• Source excerpt
* begin *

The model is, of course, a highly simplified and incomplete representation of reality. This simplification should be seen as an analytical tactic, not a theoretical definition of all that is happening or all that is significant. The rationale for focusing on this particular directional aspect of the total system is the developmental nature of personality discussed above. The justification lies in the results gained from analytical tools which offer incisiveness at the cost of complexity.
In reality every cultural act invokes interaction between individuals directly or indirectly. Cultural behavior is transmitted across generations, between people in different stages of their lives. One person's "input" is another's "output" (again a simplification). Among the Kipsigis, most father-absent boys become fathers who maintain certain distances from their sons, some of the initiates become initiators, and some of the youths who assumed stereotypes congruent to their inner tensions become men who deal directly with people from other tribes and are faced with the problems of ordering and communicating these experiences.
The model used here would predict that the men for whom the issue of relative masculinity has deepest personal significance are the ones who would engage most deeply in the behavioral patterns that traditionally characterized manhood. Further, their behavior as adults would produce similar tensions about sex identity in succeeding generations. It must be stressed that this interpretation is concerned with the psychological factors that contribute to the the maintenance of these initiations and stereotypes. The interpretation has nothing to say about the origins of these practices.2
A few tests of this "feedback" idea have been presented in the preceding chapters, and it should be noted that the results (comparing child care scores to father-absence and comparing behavioral measures of adult participation in, and attitudes toward, initiation with measures of one's own initiation) are either negative or extremely restricted. In most cases the control variables, especially subject's age, are the only significant predictors of these kinds of adult behavior that can be found in the present data.
When we consider the basic interpretation in relation to the dramatic changes that have occurred in the twentieth century, and note that these changes have been much greater in the realm of intertribal relations than in intrafamily interaction patterns, we are led to the prediction -- which strikes me as rather unwelcome -- that to the extent that cross-sex anxiety supports traditional stereotypes it will hinder adaptive changes in group identity in the new, national setting. The lack of correlations between the measures of familiarity with other tribes and the measures of ethnocentrism do suggest that this is partially the case, but I feel that these data are much too crude to allow any conclusions on this important and complex question. A similar situation is found when one inspects the data for evidence to support each of the implications drawn here. Because of the limited degree of attention that was given to these intricate, secondary questions, the data are either too weak or are absent and no clear positive or negative results can be obtained. However, in my opinion it would be a mistake to consider this lack of conclusiveness to be a refutation of the original interpretation. To me, the positive support of the basic hypotheses, weak as it may be suggests that it would be profitable to consider these implications as propositions for further research.
In order to gain some control over the subjective factors inherent in the participant-observer method, a variety of data gathering techniques have been developed and quantified data, collected through some sort of systematic survey, have become a standard part of good ethnographies. Nevertheless, anthropological controversies still tend to degenerate into situations in which each party feels his own reading of the data to be correct, rather than leading to cumulative advances in understanding.

* end *

• Required tasks
a – List every change from one role to a later role that the passage on the Kipsigis model gives as an example of cultural behavior passing across generations.
b – Summarize the passage on the Kipsigis model in two sentences.
c – Reproduce the passage on the Kipsigis model word for word, from "In reality every" up to and including "communicating these experiences.".
Answer from the passage on the Kipsigis model alone.

• Supplied information
* begin *

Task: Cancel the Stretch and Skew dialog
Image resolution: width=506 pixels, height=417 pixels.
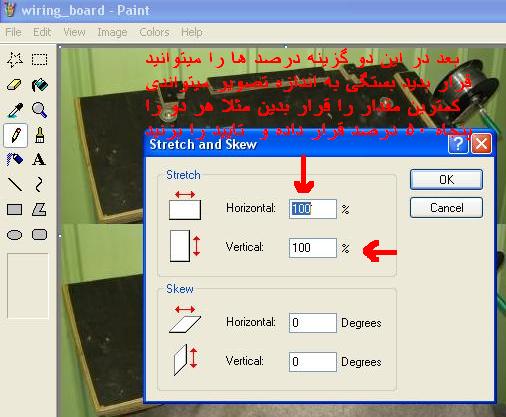Action: point(446,208)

* end *

• Outputs in order
a –
- Most father-absent boys become fathers who keep certain distances from their sons.
- Some of the initiates become initiators.
- Some of the youths who took on stereotypes matching their inner tensions become men who deal directly with people from other tribes and face the problems of ordering and communicating these experiences.

b – The passage presents a deliberately simplified model predicting that men for whom relative masculinity matters most personally will take part most deeply in traditional patterns of manhood and will produce similar tensions about sex identity in later generations. Tests of this idea in the data were negative, very restricted, or inconclusive, but the author argues that this does not refute the interpretation and proposes treating its implications as propositions for further research.

c –
In reality every cultural act invokes interaction between individuals directly or indirectly. Cultural behavior is transmitted across generations, between people in different stages of their lives. One person's "input" is another's "output" (again a simplification). Among the Kipsigis, most father-absent boys become fathers who maintain certain distances from their sons, some of the initiates become initiators, and some of the youths who assumed stereotypes congruent to their inner tensions become men who deal directly with people from other tribes and are faced with the problems of ordering and communicating these experiences.